Although this code is specific to a model, you could easily pull all of this out to a third party application like EnhancedReverseGeneric and provide the models via subclass. Nothing else in this solution is tailored to my tagging application at all. In the admin.py of the application that will be using this, just include this class as an Inline and you will be able to add N generic relations to the object you are editing without saving and reloading.

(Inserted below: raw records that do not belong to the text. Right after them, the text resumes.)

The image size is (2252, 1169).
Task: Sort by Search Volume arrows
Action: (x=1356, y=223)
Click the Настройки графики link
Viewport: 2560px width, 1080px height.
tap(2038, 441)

I am quite excited with the ease of customization of the newforms_admin, especially considering how often the admin was almost enough for me in past projects. Perhaps there will be a rich set of admin enhancing apps distributed either in an ad-hoc fashion or via djangosnippets. The potential to control down to a high degree of detail how CRUD works without actually having to write any CRUD code is definite a killer feature of django and one that I hope sees lots of activity in the coming months.